Stated exercise:
Turn every line of the records below into a JSON list of strings, one string per line. Skip blank lines.

Data supplied:
"""

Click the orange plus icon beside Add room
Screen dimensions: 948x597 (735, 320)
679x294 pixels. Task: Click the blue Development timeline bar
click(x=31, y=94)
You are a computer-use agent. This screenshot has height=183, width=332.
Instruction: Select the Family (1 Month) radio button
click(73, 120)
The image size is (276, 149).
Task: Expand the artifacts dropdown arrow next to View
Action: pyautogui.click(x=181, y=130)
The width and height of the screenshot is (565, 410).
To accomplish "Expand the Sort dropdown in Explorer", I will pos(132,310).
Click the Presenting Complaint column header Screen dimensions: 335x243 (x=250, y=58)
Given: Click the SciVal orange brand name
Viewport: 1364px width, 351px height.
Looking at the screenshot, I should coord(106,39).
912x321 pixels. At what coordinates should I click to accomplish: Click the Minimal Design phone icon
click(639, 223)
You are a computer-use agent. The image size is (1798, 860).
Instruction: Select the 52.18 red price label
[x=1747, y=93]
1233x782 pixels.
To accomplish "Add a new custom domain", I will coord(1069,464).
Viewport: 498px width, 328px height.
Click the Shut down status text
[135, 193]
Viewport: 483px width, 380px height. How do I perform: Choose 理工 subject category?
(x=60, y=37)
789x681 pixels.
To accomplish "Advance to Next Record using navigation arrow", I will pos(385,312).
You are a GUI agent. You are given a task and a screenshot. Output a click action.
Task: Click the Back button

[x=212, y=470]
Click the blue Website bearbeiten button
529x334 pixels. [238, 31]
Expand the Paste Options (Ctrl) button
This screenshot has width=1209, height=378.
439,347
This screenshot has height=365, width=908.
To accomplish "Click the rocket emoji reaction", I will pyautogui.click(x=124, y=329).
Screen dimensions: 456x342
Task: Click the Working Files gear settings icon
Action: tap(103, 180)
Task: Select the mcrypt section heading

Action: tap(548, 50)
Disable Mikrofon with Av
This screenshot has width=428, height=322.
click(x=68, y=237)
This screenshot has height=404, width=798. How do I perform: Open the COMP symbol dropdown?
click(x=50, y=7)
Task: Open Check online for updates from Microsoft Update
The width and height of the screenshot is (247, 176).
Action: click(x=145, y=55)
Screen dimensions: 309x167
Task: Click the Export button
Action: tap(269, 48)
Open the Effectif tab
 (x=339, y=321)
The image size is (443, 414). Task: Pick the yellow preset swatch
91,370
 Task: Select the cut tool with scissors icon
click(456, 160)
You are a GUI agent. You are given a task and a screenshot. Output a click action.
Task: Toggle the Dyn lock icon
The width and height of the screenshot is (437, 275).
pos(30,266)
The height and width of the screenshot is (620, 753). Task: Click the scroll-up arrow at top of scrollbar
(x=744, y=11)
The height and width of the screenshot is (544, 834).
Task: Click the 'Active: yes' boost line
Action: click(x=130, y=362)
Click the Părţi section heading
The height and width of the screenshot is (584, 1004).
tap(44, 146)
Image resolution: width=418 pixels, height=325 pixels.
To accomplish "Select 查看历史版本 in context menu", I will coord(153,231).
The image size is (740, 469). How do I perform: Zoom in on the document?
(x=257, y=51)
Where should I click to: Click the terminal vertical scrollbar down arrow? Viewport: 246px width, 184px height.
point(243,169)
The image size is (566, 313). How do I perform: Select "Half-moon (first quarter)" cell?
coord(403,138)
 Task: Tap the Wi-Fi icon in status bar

"""

Problem solution:
[
  "Click the orange plus icon beside Add room",
  "Screen dimensions: 948x597 (735, 320)",
  "679x294 pixels. Task: Click the blue Development timeline bar",
  "click(x=31, y=94)",
  "You are a computer-use agent. This screenshot has height=183, width=332.",
  "Instruction: Select the Family (1 Month) radio button",
  "click(73, 120)",
  "The image size is (276, 149).",
  "Task: Expand the artifacts dropdown arrow next to View",
  "Action: pyautogui.click(x=181, y=130)",
  "The width and height of the screenshot is (565, 410).",
  "To accomplish \"Expand the Sort dropdown in Explorer\", I will pos(132,310).",
  "Click the Presenting Complaint column header Screen dimensions: 335x243 (x=250, y=58)",
  "Given: Click the SciVal orange brand name",
  "Viewport: 1364px width, 351px height.",
  "Looking at the screenshot, I should coord(106,39).",
  "912x321 pixels. At what coordinates should I click to accomplish: Click the Minimal Design phone icon",
  "click(639, 223)",
  "You are a computer-use agent. The image size is (1798, 860).",
  "Instruction: Select the 52.18 red price label",
  "[x=1747, y=93]",
  "1233x782 pixels.",
  "To accomplish \"Add a new custom domain\", I will coord(1069,464).",
  "Viewport: 498px width, 328px height.",
  "Click the Shut down status text",
  "[135, 193]",
  "Viewport: 483px width, 380px height. How do I perform: Choose 理工 subject category?",
  "(x=60, y=37)",
  "789x681 pixels.",
  "To accomplish \"Advance to Next Record using navigation arrow\", I will pos(385,312).",
  "You are a GUI agent. You are given a task and a screenshot. Output a click action.",
  "Task: Click the Back button",
  "[x=212, y=470]",
  "Click the blue Website bearbeiten button",
  "529x334 pixels. [238, 31]",
  "Expand the Paste Options (Ctrl) button",
  "This screenshot has width=1209, height=378.",
  "439,347",
  "This screenshot has height=365, width=908.",
  "To accomplish \"Click the rocket emoji reaction\", I will pyautogui.click(x=124, y=329).",
  "Screen dimensions: 456x342",
  "Task: Click the Working Files gear settings icon",
  "Action: tap(103, 180)",
  "Task: Select the mcrypt section heading",
  "Action: tap(548, 50)",
  "Disable Mikrofon with Av",
  "This screenshot has width=428, height=322.",
  "click(x=68, y=237)",
  "This screenshot has height=404, width=798. How do I perform: Open the COMP symbol dropdown?",
  "click(x=50, y=7)",
  "Task: Open Check online for updates from Microsoft Update",
  "The width and height of the screenshot is (247, 176).",
  "Action: click(x=145, y=55)",
  "Screen dimensions: 309x167",
  "Task: Click the Export button",
  "Action: tap(269, 48)",
  "Open the Effectif tab",
  " (x=339, y=321)",
  "The image size is (443, 414). Task: Pick the yellow preset swatch",
  "91,370",
  " Task: Select the cut tool with scissors icon",
  "click(456, 160)",
  "You are a GUI agent. You are given a task and a screenshot. Output a click action.",
  "Task: Toggle the Dyn lock icon",
  "The width and height of the screenshot is (437, 275).",
  "pos(30,266)",
  "The height and width of the screenshot is (620, 753). Task: Click the scroll-up arrow at top of scrollbar",
  "(x=744, y=11)",
  "The height and width of the screenshot is (544, 834).",
  "Task: Click the 'Active: yes' boost line",
  "Action: click(x=130, y=362)",
  "Click the Părţi section heading",
  "The height and width of the screenshot is (584, 1004).",
  "tap(44, 146)",
  "Image resolution: width=418 pixels, height=325 pixels.",
  "To accomplish \"Select 查看历史版本 in context menu\", I will coord(153,231).",
  "The image size is (740, 469). How do I perform: Zoom in on the document?",
  "(x=257, y=51)",
  "Where should I click to: Click the terminal vertical scrollbar down arrow? Viewport: 246px width, 184px height.",
  "point(243,169)",
  "The image size is (566, 313). How do I perform: Select \"Half-moon (first quarter)\" cell?",
  "coord(403,138)",
  " Task: Tap the Wi-Fi icon in status bar"
]